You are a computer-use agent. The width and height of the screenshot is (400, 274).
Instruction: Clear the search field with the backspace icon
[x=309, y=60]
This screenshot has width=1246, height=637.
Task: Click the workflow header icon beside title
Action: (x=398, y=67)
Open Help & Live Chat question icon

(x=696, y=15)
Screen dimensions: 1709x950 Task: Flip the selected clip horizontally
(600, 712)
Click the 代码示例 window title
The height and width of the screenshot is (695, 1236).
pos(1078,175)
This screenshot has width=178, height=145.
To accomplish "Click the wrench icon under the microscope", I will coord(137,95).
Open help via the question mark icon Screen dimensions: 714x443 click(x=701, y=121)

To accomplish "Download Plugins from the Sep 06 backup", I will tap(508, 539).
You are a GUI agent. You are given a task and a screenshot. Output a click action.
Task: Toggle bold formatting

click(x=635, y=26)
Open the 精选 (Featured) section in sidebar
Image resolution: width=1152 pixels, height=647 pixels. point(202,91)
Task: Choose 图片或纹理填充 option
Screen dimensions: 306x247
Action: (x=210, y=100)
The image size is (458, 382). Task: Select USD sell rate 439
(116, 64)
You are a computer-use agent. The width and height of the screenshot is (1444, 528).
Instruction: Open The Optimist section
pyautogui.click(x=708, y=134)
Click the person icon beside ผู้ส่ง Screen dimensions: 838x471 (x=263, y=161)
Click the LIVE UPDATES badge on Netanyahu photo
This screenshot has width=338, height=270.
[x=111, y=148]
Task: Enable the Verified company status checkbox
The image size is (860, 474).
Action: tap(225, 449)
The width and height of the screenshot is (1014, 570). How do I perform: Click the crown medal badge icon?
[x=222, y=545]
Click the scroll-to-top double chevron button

**REQUIRED TASK:**
Turn every line of the records above into a JSON list of strings, one string per line, and leave out blank lines.

**WORKED ANSWER:**
[
  "You are a computer-use agent. The width and height of the screenshot is (400, 274).",
  "Instruction: Clear the search field with the backspace icon",
  "[x=309, y=60]",
  "This screenshot has width=1246, height=637.",
  "Task: Click the workflow header icon beside title",
  "Action: (x=398, y=67)",
  "Open Help & Live Chat question icon",
  "(x=696, y=15)",
  "Screen dimensions: 1709x950 Task: Flip the selected clip horizontally",
  "(600, 712)",
  "Click the 代码示例 window title",
  "The height and width of the screenshot is (695, 1236).",
  "pos(1078,175)",
  "This screenshot has width=178, height=145.",
  "To accomplish \"Click the wrench icon under the microscope\", I will coord(137,95).",
  "Open help via the question mark icon Screen dimensions: 714x443 click(x=701, y=121)",
  "To accomplish \"Download Plugins from the Sep 06 backup\", I will tap(508, 539).",
  "You are a GUI agent. You are given a task and a screenshot. Output a click action.",
  "Task: Toggle bold formatting",
  "click(x=635, y=26)",
  "Open the 精选 (Featured) section in sidebar",
  "Image resolution: width=1152 pixels, height=647 pixels. point(202,91)",
  "Task: Choose 图片或纹理填充 option",
  "Screen dimensions: 306x247",
  "Action: (x=210, y=100)",
  "The image size is (458, 382). Task: Select USD sell rate 439",
  "(116, 64)",
  "You are a computer-use agent. The width and height of the screenshot is (1444, 528).",
  "Instruction: Open The Optimist section",
  "pyautogui.click(x=708, y=134)",
  "Click the person icon beside ผู้ส่ง Screen dimensions: 838x471 (x=263, y=161)",
  "Click the LIVE UPDATES badge on Netanyahu photo",
  "This screenshot has width=338, height=270.",
  "[x=111, y=148]",
  "Task: Enable the Verified company status checkbox",
  "The image size is (860, 474).",
  "Action: tap(225, 449)",
  "The width and height of the screenshot is (1014, 570). How do I perform: Click the crown medal badge icon?",
  "[x=222, y=545]",
  "Click the scroll-to-top double chevron button"
]